Where their petals are lying.

The roses are dead,

And black swans are flying.

That’s it. A simple octave (eight lines), with only five distinct ones: the first line repeats three times, and the second line, twice. But I find some things intriguing about this form. The first line and second line appear to have some connection – but what is it? Also, the first line, “The roses are dead,” hints at a different meaning when it changes place to become the second line of the rhyming couplet (“White, yellow, and red / The roses are dead”) – only to resume its original place at the end of the poem.

Lastly, what seems to start out as a nature poem becomes much more personal by the fifth and sixth lines, “So tenderly tread / Where their petals are lying.” Does it hint at a death beyond that of the roses, a death that leads the poet to urge us to be respectful? And the black swans – are they part of some funereal ritual? Or has the poet left that enigma up to us to figure out?
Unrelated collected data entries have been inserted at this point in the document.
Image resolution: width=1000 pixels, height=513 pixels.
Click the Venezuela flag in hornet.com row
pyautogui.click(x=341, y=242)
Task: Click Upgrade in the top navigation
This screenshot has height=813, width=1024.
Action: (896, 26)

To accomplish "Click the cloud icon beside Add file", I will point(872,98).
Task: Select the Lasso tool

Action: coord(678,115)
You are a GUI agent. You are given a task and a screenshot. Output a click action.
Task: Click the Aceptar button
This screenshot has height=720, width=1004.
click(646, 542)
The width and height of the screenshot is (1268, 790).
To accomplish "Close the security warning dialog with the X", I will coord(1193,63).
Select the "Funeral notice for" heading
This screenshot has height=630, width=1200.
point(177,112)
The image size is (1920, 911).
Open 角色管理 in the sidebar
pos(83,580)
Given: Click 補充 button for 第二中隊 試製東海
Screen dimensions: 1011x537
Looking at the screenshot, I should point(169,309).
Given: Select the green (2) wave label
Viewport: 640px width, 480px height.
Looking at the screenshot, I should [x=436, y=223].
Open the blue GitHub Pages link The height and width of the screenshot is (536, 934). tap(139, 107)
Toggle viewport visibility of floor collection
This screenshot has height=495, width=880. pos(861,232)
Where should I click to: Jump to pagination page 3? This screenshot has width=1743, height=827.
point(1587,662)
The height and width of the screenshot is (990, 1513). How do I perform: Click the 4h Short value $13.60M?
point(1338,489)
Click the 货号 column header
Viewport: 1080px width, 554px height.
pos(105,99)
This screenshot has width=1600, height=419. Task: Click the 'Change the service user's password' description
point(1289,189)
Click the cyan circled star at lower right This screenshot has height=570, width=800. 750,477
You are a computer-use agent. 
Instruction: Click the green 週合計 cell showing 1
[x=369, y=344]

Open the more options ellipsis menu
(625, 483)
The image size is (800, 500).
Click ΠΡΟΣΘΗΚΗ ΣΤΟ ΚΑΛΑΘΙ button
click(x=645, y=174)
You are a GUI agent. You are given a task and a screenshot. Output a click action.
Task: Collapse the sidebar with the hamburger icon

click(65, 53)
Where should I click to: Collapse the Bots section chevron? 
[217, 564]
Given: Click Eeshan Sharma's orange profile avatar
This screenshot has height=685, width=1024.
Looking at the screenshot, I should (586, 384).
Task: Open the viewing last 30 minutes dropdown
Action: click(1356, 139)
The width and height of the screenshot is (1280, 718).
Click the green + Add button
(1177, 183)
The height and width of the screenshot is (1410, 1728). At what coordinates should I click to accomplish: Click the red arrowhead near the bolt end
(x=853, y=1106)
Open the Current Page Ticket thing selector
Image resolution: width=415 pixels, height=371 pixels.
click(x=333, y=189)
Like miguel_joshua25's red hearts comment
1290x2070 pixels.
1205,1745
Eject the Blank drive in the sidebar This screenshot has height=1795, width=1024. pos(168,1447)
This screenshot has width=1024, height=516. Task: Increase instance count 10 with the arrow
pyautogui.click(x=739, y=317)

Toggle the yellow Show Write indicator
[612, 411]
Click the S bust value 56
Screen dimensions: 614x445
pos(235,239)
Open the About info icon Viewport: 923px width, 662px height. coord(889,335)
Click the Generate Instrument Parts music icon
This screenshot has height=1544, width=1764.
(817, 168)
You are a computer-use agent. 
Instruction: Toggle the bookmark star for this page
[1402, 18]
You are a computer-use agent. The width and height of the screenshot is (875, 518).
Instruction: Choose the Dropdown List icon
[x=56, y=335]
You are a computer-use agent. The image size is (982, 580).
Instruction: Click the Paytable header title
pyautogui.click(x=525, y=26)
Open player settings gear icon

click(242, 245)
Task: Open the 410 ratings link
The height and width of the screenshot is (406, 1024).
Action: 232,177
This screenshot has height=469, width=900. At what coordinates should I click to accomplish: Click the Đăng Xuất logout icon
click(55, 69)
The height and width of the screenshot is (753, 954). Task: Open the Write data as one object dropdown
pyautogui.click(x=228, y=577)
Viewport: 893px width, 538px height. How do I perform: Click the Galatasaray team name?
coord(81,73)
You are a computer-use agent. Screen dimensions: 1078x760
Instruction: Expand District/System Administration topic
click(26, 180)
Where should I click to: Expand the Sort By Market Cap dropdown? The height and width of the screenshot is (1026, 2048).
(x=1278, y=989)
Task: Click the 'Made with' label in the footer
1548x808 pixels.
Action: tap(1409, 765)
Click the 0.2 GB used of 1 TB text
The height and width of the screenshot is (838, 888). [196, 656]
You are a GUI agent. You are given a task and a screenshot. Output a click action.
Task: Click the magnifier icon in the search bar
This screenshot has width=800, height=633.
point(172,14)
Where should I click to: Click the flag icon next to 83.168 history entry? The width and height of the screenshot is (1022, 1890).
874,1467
Anyway, I have lately attempted to create some new poems following the same verse form. It seemed impossibly difficult at first, especially trying to limit the lines to five, six, or at most seven syllables. But then I began to get the hang of it. Here are a few of my first attempts:

At dawn of the day

I pause for reflection.

Shall cares come my way

At dawn of the day?

I’ll hold them at bay

With my mind’s insurrection.

At dawn of the day,

I pause for reflection.

Crickets in chorus,

Fiery sun setting

They sing, but not for us,

Crickets in chorus.

Light becomes porous

As night drops its netting

Crickets in chorus,

Fiery sun setting.

Cat at the window,

Tail swishing frisk’ly

What holds her in limbo,

Cat at the window?

Things build toward crescendo

As wren dawdles risk’ly.

Cat at the window,

Tail swishing frisk’ly.

Now it’s your turn. Play with the form; start with two lines; add a new line that rhymes with the first; then repeat the first line, etc. See what you can come up with.

I’ve had to work some to avoid the temptation to add extra small words, like “the” or “and” at the beginning of the lines. Try to create tension within the poem, so that the first line seems different when it is repeated. Here’s another of mine:

When lovers grow old,

Their silences longer,

As seasons unfold

When lovers grow old.

Their stories retold,

Their magic made stronger

When lovers grow old,

Their silences longer.

And one more from our recent trip to Scotland:

In Scotland, the heather

Spreads o’er the broad highlands,

In sun and rough weather,

In Scotland the heather,

Blends beauty together

With stag lands and rye lands

In Scotland, the heather

Spreads o’er the broad highlands.

Send me your examples at rob.fried@gmail.com and, with your permission, I’ll try to include them in a future column. And by all means, let me know if you’ve discovered the name for this verse form.

(Robert L. Fried of Concord is a retired educator who is now a writer, gardener and tinkerer. He can be reached by email at rob.fried@gmail.com.)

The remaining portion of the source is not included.